See I can't tell when I void, the only thing I can feel is a slight warm-wet feeling. I feel nothing while sleeping. During the day is when I feel the warmth slightly and I try to judge buy how long I feel the warmth , as to how much was or is voided.
Although I'm constantly dripping, to short voids , then to what feels like would be full bladder voids . Which makes having to wear briefs 24/7 essential for me .
My not being able to feel the need to pee is neurological. I've been diagnosed with a neurogenic bladder. I've got a severely damaged spinal cord, it was nearly severed last year from a cervical disc at the c3-4 level. While I had to get surgery to fix it. The surgery was postponed 3 times from this time last November until mid February of this year, the postponed surgery was
% due to COVID-19. But damage was rapidly being done through the hurry up and wait period.
I went from being able to walk to being in a wheelchair in a month, not able to stand without leaning on a wall ect to not able to stand at all. Even my arms and hands where useless .
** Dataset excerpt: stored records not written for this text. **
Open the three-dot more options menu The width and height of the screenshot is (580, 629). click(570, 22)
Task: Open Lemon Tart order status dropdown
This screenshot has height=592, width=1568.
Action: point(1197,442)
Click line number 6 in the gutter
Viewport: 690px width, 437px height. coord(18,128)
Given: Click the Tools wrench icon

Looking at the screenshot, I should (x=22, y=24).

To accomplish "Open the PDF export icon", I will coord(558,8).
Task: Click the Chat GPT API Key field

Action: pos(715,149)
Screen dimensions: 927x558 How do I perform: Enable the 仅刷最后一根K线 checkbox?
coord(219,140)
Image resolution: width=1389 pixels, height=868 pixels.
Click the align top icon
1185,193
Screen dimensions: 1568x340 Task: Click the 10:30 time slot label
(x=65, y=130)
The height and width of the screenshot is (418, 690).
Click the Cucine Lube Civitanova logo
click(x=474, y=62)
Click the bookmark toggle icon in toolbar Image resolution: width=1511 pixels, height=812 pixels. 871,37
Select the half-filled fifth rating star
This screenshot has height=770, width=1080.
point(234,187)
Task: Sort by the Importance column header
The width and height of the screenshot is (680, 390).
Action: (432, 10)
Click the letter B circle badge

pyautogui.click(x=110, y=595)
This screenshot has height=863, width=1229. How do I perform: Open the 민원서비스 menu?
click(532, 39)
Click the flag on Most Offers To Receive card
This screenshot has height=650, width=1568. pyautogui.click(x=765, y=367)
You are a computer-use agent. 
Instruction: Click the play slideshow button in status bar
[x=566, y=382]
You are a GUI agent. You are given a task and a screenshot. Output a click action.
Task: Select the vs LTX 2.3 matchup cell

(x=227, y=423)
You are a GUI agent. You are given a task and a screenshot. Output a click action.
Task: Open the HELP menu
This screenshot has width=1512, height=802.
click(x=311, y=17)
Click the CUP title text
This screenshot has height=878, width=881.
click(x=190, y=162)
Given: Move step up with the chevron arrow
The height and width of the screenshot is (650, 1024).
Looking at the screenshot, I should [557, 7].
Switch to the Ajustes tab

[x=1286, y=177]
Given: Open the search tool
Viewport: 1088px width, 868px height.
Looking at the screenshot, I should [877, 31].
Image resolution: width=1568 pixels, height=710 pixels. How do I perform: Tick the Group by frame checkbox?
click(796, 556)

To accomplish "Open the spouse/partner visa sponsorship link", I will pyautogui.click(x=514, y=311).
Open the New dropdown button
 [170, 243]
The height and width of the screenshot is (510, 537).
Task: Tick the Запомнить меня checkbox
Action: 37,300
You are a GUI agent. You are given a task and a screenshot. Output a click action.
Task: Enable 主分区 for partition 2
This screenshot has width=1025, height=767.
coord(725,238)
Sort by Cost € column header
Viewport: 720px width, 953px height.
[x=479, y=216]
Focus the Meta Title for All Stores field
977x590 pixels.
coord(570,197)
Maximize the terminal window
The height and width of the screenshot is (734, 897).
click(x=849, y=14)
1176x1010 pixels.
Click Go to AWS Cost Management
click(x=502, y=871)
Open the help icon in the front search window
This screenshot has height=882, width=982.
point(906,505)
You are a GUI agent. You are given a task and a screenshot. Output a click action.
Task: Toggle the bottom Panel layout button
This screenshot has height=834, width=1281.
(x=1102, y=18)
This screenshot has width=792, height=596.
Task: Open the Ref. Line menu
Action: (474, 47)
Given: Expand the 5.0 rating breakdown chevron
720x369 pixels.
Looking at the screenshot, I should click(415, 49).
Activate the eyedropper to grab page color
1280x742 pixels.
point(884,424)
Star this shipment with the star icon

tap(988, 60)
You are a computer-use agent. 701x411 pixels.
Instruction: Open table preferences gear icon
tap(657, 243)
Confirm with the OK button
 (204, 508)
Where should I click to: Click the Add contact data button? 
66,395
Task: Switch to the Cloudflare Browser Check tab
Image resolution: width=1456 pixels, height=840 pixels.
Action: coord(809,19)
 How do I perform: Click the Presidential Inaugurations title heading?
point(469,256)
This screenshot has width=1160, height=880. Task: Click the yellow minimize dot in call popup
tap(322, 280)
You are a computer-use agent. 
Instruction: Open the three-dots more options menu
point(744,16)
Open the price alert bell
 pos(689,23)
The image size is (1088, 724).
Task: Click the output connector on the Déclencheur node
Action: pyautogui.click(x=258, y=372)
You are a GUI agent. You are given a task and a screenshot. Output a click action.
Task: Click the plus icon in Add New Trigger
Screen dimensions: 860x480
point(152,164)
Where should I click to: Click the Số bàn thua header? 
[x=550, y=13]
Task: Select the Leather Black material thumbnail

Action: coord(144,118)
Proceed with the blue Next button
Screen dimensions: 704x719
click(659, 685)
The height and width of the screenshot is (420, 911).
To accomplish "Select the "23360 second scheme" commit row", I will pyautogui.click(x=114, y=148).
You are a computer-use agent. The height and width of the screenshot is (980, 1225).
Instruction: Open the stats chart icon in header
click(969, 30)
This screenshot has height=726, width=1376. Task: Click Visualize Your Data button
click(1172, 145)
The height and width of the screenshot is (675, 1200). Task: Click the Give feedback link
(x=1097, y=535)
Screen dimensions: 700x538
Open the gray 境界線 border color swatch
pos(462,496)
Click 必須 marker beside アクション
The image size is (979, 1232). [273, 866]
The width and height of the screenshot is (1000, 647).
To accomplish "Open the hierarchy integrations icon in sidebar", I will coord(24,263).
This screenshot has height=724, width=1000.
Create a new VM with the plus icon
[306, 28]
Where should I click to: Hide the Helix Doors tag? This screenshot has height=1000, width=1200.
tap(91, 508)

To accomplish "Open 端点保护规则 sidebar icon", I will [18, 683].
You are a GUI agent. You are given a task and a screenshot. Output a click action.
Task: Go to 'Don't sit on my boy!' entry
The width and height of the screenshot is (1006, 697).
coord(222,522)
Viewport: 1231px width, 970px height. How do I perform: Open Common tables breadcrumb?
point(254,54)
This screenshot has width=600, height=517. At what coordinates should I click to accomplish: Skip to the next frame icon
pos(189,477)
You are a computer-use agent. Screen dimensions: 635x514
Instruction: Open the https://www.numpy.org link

By the time I was able to get the surgery which was in March of this year. The disc had pinched my spinal cord to the point of nearly severing it. Which wasn't found out until surgery time.
The surgery helped but I'm left with a very severely damaged spinal cord, bladder , gi, and respiratory , and neurological issues with both arms and legs, and spasticity. And various other symptoms a quadraparlgic would have.
Now I can stand for short Time and walk short distance, I do still need to use a wheelchair when shopping, but not like was required last year, which is a good improvement and I'll take it for what it is. It's uncertain how much more if any improvement will be regained.
I mean it's a tramatic experience.